Based on these premises, the present invention is related to a process for isolation of milk-derived EVs and their use as drug carriers, or preparations with intrinsic biological activity, useful for a range of applications comprising, but not limited to, pharmaceutical, veterinary, cosmetic and/or nutraceutical applications or as additives for human or animal diets.

The general term “milk”, if not otherwise specified, is used to define the product made by all mammalian species as is commonly treated in the dairy industry. Examples of milk types comprise, but are not limited to, bovine milk, bovine colostrum, human milk, human colostrum, sheep milk, goat milk, buffalo milk, donkey milk, or camel milk including their respective colostrum forms.

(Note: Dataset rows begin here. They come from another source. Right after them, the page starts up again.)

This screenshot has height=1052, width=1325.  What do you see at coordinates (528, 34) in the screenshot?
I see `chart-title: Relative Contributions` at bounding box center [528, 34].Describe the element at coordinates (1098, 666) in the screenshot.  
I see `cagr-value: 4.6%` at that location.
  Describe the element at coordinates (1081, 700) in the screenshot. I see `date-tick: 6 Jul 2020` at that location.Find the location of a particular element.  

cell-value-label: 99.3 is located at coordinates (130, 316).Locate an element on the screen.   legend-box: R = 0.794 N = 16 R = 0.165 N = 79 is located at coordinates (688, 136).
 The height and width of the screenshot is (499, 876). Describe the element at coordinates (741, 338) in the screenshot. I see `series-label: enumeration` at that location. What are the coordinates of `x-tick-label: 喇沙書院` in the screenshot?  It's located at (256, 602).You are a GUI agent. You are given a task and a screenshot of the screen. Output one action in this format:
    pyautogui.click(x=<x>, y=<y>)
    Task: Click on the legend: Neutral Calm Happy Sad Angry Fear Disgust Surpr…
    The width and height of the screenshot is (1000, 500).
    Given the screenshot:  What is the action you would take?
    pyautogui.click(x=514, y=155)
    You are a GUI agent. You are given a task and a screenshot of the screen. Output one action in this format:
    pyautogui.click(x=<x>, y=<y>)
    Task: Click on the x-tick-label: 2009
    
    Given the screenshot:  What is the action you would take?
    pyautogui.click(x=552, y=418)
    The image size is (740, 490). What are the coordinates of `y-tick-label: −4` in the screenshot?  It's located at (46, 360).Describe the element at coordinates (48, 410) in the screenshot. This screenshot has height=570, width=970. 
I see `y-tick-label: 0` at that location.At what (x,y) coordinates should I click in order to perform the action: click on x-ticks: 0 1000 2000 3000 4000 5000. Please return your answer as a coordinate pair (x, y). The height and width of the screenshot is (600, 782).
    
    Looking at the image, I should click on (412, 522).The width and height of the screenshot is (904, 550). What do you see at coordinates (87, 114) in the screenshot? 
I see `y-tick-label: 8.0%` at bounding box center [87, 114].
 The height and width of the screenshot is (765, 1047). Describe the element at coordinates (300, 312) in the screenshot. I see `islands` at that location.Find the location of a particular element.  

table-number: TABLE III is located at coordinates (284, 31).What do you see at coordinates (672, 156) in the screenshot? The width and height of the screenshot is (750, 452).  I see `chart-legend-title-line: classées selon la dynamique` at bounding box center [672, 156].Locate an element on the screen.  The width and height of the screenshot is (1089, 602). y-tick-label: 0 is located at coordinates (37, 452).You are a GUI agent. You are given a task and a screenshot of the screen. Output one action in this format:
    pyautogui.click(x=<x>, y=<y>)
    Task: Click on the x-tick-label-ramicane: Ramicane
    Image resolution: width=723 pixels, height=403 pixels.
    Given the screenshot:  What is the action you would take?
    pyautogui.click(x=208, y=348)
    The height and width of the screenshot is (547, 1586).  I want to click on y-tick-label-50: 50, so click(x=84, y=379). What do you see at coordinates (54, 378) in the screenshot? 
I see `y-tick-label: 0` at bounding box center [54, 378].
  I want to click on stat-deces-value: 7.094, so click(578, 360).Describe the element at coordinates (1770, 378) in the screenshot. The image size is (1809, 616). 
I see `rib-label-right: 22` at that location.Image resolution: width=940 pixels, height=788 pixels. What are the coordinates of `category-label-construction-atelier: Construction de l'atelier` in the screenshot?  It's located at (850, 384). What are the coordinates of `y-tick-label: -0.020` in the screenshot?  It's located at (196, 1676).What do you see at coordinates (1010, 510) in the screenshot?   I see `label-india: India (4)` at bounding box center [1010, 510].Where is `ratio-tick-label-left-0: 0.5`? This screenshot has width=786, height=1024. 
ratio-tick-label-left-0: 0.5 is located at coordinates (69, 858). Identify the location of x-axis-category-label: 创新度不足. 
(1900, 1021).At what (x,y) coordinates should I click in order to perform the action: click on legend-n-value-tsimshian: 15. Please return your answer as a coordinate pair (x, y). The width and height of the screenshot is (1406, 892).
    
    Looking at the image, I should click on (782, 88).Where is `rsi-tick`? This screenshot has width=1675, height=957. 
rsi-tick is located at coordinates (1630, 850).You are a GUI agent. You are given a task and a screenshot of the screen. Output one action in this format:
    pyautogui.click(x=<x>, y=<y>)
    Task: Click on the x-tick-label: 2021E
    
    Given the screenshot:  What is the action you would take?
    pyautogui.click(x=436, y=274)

According to the present invention, a process for isolation of purified milk EVs is provided, said process being characterized in that it comprises at least one milk protein coagulation step, at least one thermal treatment shortly after the coagulation step, at least one clarification step and at least one membrane based ultrafiltration and concentration step, providing at least one single homogenous fraction with uniform characteristics, such as in terms of bioanalytical parameters, such as particle concentration, protein-to-particle ratio, chromatographic purity, particle size distribution, etc., Particularly, according to the present invention, the process for isolation of purified milk EVs of the present invention, provides one single homogenous fraction of purified milk EVs with uniform characteristics.